Knapp 13.000 Gebote aus 45 Ländern seien eingegangen, teilte Insolvenzverwalter Lucas Flöther am Montag, den 05. Februar 2018 in Berlin mit. Den Gesamterlös der Auktion nannte er nicht. Die Insolvenzordnung verbiete dies, das gesamte Insolvenzverfahren sei nicht öffentlich, erklärte dazu ein Sprecher Flöthers.

Weitere Air-Berlin-Auktionen im Februar

Nach dem Ende der 17-tägigen Versteigerung am Freitag (02. Februar 2018) hatte das Hamburger Auktionshaus Dechow den Erlös auf mehrere hunderttausend Euro geschätzt. Ein Boeing-737-Flugzeugmodell im Maßstab 1:5 ging für 7800 Euro an einen neuen Besitzer. Bis zum 16. Februar sind drei weitere Auktionen mit Erinnerungsstücken von Air Berlin geplant.

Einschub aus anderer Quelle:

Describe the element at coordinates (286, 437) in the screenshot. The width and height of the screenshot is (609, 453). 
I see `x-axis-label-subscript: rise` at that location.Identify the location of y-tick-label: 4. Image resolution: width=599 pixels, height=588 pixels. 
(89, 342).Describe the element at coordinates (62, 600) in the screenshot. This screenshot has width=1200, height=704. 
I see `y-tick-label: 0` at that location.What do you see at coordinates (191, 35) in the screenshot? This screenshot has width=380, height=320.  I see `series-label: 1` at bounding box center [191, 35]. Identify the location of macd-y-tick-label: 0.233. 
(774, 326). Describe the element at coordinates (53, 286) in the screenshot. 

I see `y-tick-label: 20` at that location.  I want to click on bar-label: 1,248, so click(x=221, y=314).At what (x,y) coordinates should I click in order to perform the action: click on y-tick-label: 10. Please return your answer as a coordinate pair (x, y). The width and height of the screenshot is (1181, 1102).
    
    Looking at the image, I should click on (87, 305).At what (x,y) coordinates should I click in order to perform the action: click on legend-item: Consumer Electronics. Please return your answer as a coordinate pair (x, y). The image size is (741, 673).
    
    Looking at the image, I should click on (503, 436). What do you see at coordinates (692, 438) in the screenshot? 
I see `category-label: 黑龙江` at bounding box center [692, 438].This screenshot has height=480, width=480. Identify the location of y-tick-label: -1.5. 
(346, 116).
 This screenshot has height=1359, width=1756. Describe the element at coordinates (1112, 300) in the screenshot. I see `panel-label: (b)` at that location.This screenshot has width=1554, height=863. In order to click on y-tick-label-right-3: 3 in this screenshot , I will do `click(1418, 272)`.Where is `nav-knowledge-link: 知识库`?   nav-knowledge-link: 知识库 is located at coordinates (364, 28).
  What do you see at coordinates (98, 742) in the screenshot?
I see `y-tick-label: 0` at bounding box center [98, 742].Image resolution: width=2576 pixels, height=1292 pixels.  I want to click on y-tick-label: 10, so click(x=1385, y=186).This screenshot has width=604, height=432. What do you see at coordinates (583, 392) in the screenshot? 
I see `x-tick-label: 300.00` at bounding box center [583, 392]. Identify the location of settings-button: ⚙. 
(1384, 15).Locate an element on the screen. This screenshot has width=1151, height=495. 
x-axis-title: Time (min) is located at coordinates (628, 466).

Erlös der Versteigerungen fließt in Insolvenzmasse

Das eingenommene Geld fließt in die Insolvenzmasse und kommt damit den Gläubigern zugute. Es dürfte vorrangig für die Rückzahlung eines KfW-Darlehens an Air Berlin verwendet werden. Um den Flugbetrieb aufrechtzuerhalten, hatte der Bund im August für den Überbrückungskredit in Höhe von 150 Millionen Euro gebürgt. Davon waren Mitte Januar erst 61 Millionen Euro zurückgezahlt.